The practical argument for the bill is that it would deter immigrants from Mexico and elsewhere from securing a status for their children that they are not entitled to themselves. More interesting is the legal justification offered for the legislation by some constitutional scholars.
Like Justice Black in the Afroyim decision -- which involved a naturalized citizen, not one born in the United States -- these scholars focus on the definition of citizenship in the 14th Amendment, added to the Constitution after the Civil War and primarily an attempt to secure the citizenship of recently emancipated slaves.
However, they focus on a phrase in the amendment Justice Black skimmed over in Afroyim: "All persons born or naturalized in the United States, and subject to the jurisdiction thereof, are citizens of the United States. ..."
The "subject to the jurisdiction" language, they argue, indicates that more is involved in becoming a citizen than being born here. American Indians, they note, were not regarded as citizens by birth at the time of the adoption of the 14th Amendment, though Congress did grant them citizenship in 1924.

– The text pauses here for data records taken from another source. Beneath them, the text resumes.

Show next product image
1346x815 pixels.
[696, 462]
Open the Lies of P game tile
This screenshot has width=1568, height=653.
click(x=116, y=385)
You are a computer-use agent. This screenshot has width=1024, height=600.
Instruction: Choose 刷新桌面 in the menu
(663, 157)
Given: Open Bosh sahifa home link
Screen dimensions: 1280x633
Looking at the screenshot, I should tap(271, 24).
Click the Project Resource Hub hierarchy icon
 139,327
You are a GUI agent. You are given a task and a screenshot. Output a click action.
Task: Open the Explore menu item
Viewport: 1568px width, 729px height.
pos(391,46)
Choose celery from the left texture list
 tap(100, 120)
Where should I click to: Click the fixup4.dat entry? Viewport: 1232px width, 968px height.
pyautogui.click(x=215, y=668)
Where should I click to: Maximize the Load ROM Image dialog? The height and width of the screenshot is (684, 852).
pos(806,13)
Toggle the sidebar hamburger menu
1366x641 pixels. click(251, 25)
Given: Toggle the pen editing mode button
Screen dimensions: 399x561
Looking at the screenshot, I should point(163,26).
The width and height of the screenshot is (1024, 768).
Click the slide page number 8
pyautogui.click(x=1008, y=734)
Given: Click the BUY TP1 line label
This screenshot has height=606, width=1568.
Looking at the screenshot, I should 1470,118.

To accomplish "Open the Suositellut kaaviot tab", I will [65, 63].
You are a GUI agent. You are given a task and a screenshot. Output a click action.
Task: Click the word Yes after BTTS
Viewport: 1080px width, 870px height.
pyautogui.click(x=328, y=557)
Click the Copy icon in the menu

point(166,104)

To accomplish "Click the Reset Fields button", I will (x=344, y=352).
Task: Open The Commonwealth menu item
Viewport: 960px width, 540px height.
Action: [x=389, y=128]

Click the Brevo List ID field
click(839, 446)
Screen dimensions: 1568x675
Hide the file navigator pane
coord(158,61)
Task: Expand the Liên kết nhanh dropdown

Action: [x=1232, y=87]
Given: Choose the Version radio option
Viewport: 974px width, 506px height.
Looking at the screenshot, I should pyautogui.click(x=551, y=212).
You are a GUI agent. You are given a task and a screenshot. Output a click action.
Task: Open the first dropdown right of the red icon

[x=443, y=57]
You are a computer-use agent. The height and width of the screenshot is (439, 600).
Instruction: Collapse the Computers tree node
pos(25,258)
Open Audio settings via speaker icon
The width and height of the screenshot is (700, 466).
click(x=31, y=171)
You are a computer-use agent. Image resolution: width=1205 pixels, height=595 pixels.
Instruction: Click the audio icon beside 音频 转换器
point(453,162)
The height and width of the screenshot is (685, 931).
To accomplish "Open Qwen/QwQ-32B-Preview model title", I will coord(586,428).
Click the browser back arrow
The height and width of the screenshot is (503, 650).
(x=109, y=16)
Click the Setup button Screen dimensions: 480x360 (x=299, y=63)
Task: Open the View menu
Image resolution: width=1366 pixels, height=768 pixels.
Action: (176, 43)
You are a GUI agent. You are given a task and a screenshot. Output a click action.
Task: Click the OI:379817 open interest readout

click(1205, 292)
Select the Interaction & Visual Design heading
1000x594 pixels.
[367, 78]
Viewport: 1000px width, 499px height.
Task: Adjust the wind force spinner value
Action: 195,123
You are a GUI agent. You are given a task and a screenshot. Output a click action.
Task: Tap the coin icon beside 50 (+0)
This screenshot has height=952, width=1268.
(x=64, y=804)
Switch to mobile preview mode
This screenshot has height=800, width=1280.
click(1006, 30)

The proposal in Congress comes at a time when several developments have converged to create a perfect storm for a national debate about the nature of U.S. citizenship. One is illegal immigration. A second is the legal predicament created by the detention of two U.S. citizens -- one a child of Middle Eastern parents temporarily resident in Louisiana -- as enemy combatants in the war on terror. A third is the growing attractiveness of dual citizenship.
Stanley Renshon, a professor of political science at the City University of New York and fellow with the Center for Immigration Studies, told CNN last year that about 40 million Americans are eligible for citizenship in another country.
Peter H. Schuck, a professor at Yale Law School and the author of "Citizens, Strangers and In-Betweens: Essays on Immigration and Citizenship," cites two reasons for the trend of dual citizenship: the Afroyim decision and the fact that foreign countries are increasingly willing to allow their citizens to hold U.S. passports as well.
It would be interesting to hear Judge Alito -- and some of his interrogators -- on the question of whether, as Justice Black seemed to indicate in Afroyim, the plain language of the 14th Amendment frustrates any attempt by Congress to make U.S. citizenship harder to acquire and easier to forfeit.
Even if the nominee and the senators punt on this constitutional question, it's worthy of a debate in other forums -- and not just on radio talk shows where xenophobia is likely to overpower reasoned debate.
What is a U.S. citizen? Would ending "birthright citizenship" for children of illegal immigrants -- even if that were constitutionally feasible -- radically change the character of a country that takes pride in the fact that "American-ness" is not defined by ancestry? Should dual citizenship weigh against a claim by suspected terrorists that they are entitled to certain legal rights because they are U.S. citizens? Can there be gradations of American citizenship?
They are important questions, and -- unlike the validity of Roe v. Wade -- they might even inspire a conversation that is not paralyzed by preconceived notions.